:: Prompt ::
Set it all down exactly, every record and every line.

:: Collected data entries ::

..............................

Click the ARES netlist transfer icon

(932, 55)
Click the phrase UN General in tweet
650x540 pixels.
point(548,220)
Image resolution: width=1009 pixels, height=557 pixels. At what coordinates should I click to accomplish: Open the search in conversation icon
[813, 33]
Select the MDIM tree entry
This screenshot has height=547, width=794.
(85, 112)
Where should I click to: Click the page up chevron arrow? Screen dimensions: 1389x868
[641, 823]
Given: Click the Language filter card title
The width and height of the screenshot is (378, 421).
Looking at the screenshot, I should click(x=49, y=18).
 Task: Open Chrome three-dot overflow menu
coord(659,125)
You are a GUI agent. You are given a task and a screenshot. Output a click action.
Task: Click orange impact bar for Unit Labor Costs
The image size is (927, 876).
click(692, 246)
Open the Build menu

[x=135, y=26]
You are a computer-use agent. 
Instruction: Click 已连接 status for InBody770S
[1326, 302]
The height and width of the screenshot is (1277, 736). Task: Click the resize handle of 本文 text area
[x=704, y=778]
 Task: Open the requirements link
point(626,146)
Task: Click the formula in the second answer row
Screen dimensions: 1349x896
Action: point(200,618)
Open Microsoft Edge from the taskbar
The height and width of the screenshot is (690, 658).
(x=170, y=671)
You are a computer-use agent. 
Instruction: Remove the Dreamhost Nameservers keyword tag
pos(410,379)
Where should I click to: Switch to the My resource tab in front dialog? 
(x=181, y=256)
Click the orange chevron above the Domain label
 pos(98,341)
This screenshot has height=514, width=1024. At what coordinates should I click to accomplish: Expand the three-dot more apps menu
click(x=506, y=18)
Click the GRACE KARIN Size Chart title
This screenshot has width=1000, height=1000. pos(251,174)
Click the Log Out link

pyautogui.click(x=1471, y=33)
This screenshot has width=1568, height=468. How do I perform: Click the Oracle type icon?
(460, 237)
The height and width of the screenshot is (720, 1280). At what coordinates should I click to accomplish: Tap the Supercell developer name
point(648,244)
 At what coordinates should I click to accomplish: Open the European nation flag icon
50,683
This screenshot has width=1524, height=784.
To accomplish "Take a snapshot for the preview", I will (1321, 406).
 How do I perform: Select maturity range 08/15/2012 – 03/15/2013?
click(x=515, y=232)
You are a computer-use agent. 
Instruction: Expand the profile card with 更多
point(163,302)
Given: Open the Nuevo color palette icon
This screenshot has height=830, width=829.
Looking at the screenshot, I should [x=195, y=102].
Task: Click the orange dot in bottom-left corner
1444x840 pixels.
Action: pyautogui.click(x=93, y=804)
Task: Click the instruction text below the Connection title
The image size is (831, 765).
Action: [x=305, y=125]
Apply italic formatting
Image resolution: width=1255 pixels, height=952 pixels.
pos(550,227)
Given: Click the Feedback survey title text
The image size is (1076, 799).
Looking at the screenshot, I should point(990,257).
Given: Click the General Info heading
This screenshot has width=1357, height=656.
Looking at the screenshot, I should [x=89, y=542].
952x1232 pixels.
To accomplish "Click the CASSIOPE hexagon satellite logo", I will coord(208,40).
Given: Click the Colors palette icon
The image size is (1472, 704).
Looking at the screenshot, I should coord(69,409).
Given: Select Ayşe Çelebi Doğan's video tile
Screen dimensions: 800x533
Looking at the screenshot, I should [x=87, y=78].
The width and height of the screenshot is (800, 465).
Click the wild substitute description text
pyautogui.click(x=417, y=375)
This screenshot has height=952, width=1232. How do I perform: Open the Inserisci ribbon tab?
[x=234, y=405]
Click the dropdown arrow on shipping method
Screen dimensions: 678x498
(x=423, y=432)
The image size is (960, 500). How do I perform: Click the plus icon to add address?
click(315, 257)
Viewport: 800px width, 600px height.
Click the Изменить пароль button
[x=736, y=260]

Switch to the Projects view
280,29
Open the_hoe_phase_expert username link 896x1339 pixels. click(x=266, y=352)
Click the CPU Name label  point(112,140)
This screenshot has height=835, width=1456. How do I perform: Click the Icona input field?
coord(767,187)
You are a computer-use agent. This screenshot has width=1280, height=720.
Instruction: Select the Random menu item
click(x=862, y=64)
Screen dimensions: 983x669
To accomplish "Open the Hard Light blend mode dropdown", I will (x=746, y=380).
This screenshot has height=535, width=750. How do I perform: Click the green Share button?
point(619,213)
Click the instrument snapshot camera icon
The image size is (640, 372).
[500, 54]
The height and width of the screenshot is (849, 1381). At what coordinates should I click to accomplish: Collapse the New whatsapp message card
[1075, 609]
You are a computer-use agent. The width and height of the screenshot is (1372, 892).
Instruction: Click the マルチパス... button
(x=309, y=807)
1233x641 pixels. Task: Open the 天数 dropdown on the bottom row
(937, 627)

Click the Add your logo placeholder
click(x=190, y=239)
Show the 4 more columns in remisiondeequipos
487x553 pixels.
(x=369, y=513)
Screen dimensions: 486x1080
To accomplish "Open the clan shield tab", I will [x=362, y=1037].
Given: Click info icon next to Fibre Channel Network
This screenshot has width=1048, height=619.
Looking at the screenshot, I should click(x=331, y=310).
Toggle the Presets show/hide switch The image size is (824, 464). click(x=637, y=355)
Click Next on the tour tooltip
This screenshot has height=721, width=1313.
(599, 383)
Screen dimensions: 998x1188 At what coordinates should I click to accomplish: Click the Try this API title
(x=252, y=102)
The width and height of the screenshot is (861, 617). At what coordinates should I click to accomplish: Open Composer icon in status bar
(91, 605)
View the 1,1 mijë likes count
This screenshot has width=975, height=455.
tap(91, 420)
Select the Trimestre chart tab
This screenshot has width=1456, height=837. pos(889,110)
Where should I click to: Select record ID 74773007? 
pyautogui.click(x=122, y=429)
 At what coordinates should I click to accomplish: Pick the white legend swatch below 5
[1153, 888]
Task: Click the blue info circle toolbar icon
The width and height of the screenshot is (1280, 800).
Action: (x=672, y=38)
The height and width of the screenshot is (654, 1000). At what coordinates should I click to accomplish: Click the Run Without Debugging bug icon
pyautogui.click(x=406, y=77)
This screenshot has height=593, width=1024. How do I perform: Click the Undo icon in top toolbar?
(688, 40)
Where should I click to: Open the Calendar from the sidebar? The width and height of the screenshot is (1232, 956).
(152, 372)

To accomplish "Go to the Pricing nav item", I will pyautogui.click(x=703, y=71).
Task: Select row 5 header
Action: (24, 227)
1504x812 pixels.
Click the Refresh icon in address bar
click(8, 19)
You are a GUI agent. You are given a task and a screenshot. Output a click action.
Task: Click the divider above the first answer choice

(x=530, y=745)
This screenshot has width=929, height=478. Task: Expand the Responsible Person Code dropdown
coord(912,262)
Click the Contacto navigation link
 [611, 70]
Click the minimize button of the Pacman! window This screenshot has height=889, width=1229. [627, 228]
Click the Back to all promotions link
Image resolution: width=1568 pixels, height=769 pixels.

..............................

:: Response area ::
Click the ARES netlist transfer icon

(932, 55)
Click the phrase UN General in tweet
650x540 pixels.
point(548,220)
Image resolution: width=1009 pixels, height=557 pixels. At what coordinates should I click to accomplish: Open the search in conversation icon
[813, 33]
Select the MDIM tree entry
This screenshot has height=547, width=794.
(85, 112)
Where should I click to: Click the page up chevron arrow? Screen dimensions: 1389x868
[641, 823]
Given: Click the Language filter card title
The width and height of the screenshot is (378, 421).
Looking at the screenshot, I should click(x=49, y=18).
 Task: Open Chrome three-dot overflow menu
coord(659,125)
You are a GUI agent. You are given a task and a screenshot. Output a click action.
Task: Click orange impact bar for Unit Labor Costs
The image size is (927, 876).
click(692, 246)
Open the Build menu

[x=135, y=26]
You are a computer-use agent. 
Instruction: Click 已连接 status for InBody770S
[1326, 302]
The height and width of the screenshot is (1277, 736). Task: Click the resize handle of 本文 text area
[x=704, y=778]
 Task: Open the requirements link
point(626,146)
Task: Click the formula in the second answer row
Screen dimensions: 1349x896
Action: point(200,618)
Open Microsoft Edge from the taskbar
The height and width of the screenshot is (690, 658).
(x=170, y=671)
You are a computer-use agent. 
Instruction: Remove the Dreamhost Nameservers keyword tag
pos(410,379)
Where should I click to: Switch to the My resource tab in front dialog? 
(x=181, y=256)
Click the orange chevron above the Domain label
 pos(98,341)
This screenshot has height=514, width=1024. At what coordinates should I click to accomplish: Expand the three-dot more apps menu
click(x=506, y=18)
Click the GRACE KARIN Size Chart title
This screenshot has width=1000, height=1000. pos(251,174)
Click the Log Out link

pyautogui.click(x=1471, y=33)
This screenshot has width=1568, height=468. How do I perform: Click the Oracle type icon?
(460, 237)
The height and width of the screenshot is (720, 1280). At what coordinates should I click to accomplish: Tap the Supercell developer name
point(648,244)
 At what coordinates should I click to accomplish: Open the European nation flag icon
50,683
This screenshot has width=1524, height=784.
To accomplish "Take a snapshot for the preview", I will (1321, 406).
 How do I perform: Select maturity range 08/15/2012 – 03/15/2013?
click(x=515, y=232)
You are a computer-use agent. 
Instruction: Expand the profile card with 更多
point(163,302)
Given: Open the Nuevo color palette icon
This screenshot has height=830, width=829.
Looking at the screenshot, I should [x=195, y=102].
Task: Click the orange dot in bottom-left corner
1444x840 pixels.
Action: pyautogui.click(x=93, y=804)
Task: Click the instruction text below the Connection title
The image size is (831, 765).
Action: [x=305, y=125]
Apply italic formatting
Image resolution: width=1255 pixels, height=952 pixels.
pos(550,227)
Given: Click the Feedback survey title text
The image size is (1076, 799).
Looking at the screenshot, I should point(990,257).
Given: Click the General Info heading
This screenshot has width=1357, height=656.
Looking at the screenshot, I should [x=89, y=542].
952x1232 pixels.
To accomplish "Click the CASSIOPE hexagon satellite logo", I will coord(208,40).
Given: Click the Colors palette icon
The image size is (1472, 704).
Looking at the screenshot, I should coord(69,409).
Given: Select Ayşe Çelebi Doğan's video tile
Screen dimensions: 800x533
Looking at the screenshot, I should [x=87, y=78].
The width and height of the screenshot is (800, 465).
Click the wild substitute description text
pyautogui.click(x=417, y=375)
This screenshot has height=952, width=1232. How do I perform: Open the Inserisci ribbon tab?
[x=234, y=405]
Click the dropdown arrow on shipping method
Screen dimensions: 678x498
(x=423, y=432)
The image size is (960, 500). How do I perform: Click the plus icon to add address?
click(315, 257)
Viewport: 800px width, 600px height.
Click the Изменить пароль button
[x=736, y=260]

Switch to the Projects view
280,29
Open the_hoe_phase_expert username link 896x1339 pixels. click(x=266, y=352)
Click the CPU Name label  point(112,140)
This screenshot has height=835, width=1456. How do I perform: Click the Icona input field?
coord(767,187)
You are a computer-use agent. This screenshot has width=1280, height=720.
Instruction: Select the Random menu item
click(x=862, y=64)
Screen dimensions: 983x669
To accomplish "Open the Hard Light blend mode dropdown", I will (x=746, y=380).
This screenshot has height=535, width=750. How do I perform: Click the green Share button?
point(619,213)
Click the instrument snapshot camera icon
The image size is (640, 372).
[500, 54]
The height and width of the screenshot is (849, 1381). At what coordinates should I click to accomplish: Collapse the New whatsapp message card
[1075, 609]
You are a computer-use agent. The width and height of the screenshot is (1372, 892).
Instruction: Click the マルチパス... button
(x=309, y=807)
1233x641 pixels. Task: Open the 天数 dropdown on the bottom row
(937, 627)

Click the Add your logo placeholder
click(x=190, y=239)
Show the 4 more columns in remisiondeequipos
487x553 pixels.
(x=369, y=513)
Screen dimensions: 486x1080
To accomplish "Open the clan shield tab", I will [x=362, y=1037].
Given: Click info icon next to Fibre Channel Network
This screenshot has width=1048, height=619.
Looking at the screenshot, I should click(x=331, y=310).
Toggle the Presets show/hide switch The image size is (824, 464). click(x=637, y=355)
Click Next on the tour tooltip
This screenshot has height=721, width=1313.
(599, 383)
Screen dimensions: 998x1188 At what coordinates should I click to accomplish: Click the Try this API title
(x=252, y=102)
The width and height of the screenshot is (861, 617). At what coordinates should I click to accomplish: Open Composer icon in status bar
(91, 605)
View the 1,1 mijë likes count
This screenshot has width=975, height=455.
tap(91, 420)
Select the Trimestre chart tab
This screenshot has width=1456, height=837. pos(889,110)
Where should I click to: Select record ID 74773007? 
pyautogui.click(x=122, y=429)
 At what coordinates should I click to accomplish: Pick the white legend swatch below 5
[1153, 888]
Task: Click the blue info circle toolbar icon
The width and height of the screenshot is (1280, 800).
Action: (x=672, y=38)
The height and width of the screenshot is (654, 1000). At what coordinates should I click to accomplish: Click the Run Without Debugging bug icon
pyautogui.click(x=406, y=77)
This screenshot has height=593, width=1024. How do I perform: Click the Undo icon in top toolbar?
(688, 40)
Where should I click to: Open the Calendar from the sidebar? The width and height of the screenshot is (1232, 956).
(152, 372)

To accomplish "Go to the Pricing nav item", I will pyautogui.click(x=703, y=71).
Task: Select row 5 header
Action: (24, 227)
1504x812 pixels.
Click the Refresh icon in address bar
click(8, 19)
You are a GUI agent. You are given a task and a screenshot. Output a click action.
Task: Click the divider above the first answer choice

(x=530, y=745)
This screenshot has width=929, height=478. Task: Expand the Responsible Person Code dropdown
coord(912,262)
Click the Contacto navigation link
 [611, 70]
Click the minimize button of the Pacman! window This screenshot has height=889, width=1229. [627, 228]
Click the Back to all promotions link
Image resolution: width=1568 pixels, height=769 pixels.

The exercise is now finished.